La N-glycosylation est une opération biochimique qui se produit dans le réticulum endoplasmique. Elle consiste en l'addition de glucides aux chaînes peptidiques en croissance dès leur entrée dans la lumière du RE. Cette opération est importante à la fois pour la structure et la fonction des protéines concernées. Ce processus se déroule de manière co-traductionnelle par transport en bloc d'une seule espèce d'oligosaccharide, constituée de N-acétylglucosamine, de mannose et de glucose.

Au cours de cette réaction, un oligoside « N-glycosylé » se lie à un acide aminé asparagine (Asn) disponible, appartenant à une séquence consensus Asn-X-Ser/Thr (X représente n'importe quel acide aminé à l'exception de la proline pour des raisons d'encombrement stérique). Cette réaction est catalysée par une enzyme membranaire de type oligosaccharyl-transférase, et débute en général par une N-acétylglucosamine.

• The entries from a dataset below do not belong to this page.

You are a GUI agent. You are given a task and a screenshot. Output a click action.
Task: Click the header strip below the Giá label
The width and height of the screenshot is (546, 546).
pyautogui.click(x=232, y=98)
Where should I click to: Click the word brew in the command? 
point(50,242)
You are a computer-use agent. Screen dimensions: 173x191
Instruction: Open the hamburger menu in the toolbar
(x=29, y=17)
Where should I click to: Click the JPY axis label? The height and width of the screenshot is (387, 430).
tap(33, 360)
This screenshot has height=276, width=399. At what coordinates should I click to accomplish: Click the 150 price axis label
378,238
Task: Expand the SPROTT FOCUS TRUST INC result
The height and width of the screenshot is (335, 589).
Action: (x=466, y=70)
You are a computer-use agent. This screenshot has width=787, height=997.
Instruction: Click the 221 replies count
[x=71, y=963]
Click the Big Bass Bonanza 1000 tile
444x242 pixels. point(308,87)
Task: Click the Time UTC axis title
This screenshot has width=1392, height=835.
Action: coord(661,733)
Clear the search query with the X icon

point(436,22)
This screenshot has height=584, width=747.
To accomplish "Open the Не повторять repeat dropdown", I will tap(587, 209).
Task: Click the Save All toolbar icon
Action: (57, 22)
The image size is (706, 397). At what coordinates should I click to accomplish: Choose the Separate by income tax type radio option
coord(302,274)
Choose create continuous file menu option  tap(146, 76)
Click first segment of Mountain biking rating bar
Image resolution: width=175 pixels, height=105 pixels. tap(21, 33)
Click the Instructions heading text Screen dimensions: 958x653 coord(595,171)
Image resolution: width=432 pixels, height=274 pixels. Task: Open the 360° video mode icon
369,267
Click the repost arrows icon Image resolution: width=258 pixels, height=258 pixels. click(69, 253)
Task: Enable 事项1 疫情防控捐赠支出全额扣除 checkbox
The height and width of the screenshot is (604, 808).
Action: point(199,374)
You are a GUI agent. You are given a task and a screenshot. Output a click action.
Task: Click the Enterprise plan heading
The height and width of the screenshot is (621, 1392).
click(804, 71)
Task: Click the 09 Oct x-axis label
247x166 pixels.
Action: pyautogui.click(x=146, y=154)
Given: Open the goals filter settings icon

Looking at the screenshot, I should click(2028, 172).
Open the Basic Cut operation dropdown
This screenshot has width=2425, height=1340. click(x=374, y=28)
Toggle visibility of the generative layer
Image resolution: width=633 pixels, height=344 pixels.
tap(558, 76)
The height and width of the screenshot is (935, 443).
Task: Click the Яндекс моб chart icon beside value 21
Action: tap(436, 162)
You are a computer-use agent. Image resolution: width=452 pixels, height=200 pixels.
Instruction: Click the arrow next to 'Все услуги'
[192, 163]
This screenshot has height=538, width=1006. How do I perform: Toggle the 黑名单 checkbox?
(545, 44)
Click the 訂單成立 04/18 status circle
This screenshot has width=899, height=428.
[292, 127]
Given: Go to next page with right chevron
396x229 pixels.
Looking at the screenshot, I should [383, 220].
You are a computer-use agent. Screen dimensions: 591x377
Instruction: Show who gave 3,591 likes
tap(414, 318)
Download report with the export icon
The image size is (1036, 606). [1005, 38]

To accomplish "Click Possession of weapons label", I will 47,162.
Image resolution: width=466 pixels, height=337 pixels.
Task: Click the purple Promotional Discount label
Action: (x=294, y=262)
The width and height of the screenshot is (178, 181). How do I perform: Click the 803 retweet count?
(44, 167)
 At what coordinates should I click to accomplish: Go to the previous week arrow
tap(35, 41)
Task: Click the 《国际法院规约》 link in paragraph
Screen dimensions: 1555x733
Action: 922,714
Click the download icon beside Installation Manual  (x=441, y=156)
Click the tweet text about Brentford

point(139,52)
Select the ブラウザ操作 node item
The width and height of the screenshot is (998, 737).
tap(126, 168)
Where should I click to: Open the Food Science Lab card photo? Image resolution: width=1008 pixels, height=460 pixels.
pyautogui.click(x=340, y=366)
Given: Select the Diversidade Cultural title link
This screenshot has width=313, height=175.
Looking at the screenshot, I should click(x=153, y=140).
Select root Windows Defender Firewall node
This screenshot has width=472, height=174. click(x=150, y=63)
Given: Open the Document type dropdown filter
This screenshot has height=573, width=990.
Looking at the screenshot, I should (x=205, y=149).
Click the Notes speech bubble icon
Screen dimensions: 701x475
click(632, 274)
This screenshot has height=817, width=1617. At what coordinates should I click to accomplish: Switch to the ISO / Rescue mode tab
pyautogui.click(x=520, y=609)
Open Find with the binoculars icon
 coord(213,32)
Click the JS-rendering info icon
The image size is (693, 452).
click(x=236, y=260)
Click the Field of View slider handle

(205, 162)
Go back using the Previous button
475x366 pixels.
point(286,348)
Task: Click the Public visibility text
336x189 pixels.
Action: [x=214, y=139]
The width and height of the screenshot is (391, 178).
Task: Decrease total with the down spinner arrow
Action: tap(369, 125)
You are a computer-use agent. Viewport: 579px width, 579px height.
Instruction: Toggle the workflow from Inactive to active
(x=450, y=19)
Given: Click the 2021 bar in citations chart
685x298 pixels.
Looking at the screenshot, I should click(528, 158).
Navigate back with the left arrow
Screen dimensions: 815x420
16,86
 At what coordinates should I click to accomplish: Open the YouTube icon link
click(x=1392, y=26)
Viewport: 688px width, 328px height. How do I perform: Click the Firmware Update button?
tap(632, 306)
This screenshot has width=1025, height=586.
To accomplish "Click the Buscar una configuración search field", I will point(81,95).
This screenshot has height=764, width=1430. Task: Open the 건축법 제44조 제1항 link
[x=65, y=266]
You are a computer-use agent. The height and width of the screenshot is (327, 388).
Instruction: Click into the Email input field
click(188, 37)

La N-glycosylation est une modification co-traductionnelle qui permet entre autre aux protéines d'être à l'origine des glycoprotéines, elle met en jeu un noyau invariant qui est composé de 5 oses qui seront toujours identiques qui sont 3 mannoses et 2 N-acétylglucosamines

Une protéine N-glycosylée doit lors de sa maturation subir un contrôle qualité qui s'effectue dans le REG par l'intermédiaire de lectines chaperonnes telles que les calnexines et les calréticulines ainsi que par des chaperonnes spécifiques du RE appelées BIP chaperonnes, elles sont accompagnées de glycosylases qui vont emputer la chaîne oligosaccharidique pour permettre le processus de vérification de bonne conformation de la protéine, qui si est bien conformé va poursuivre sa N-glycosylation dans l'appareil de Golgi, mais qui, si est mal conformée va se voir induire un signal de dégradation vers le protéasome par une mannosidase et se voir retirer sa chaîne glucidique par une N-glycanase.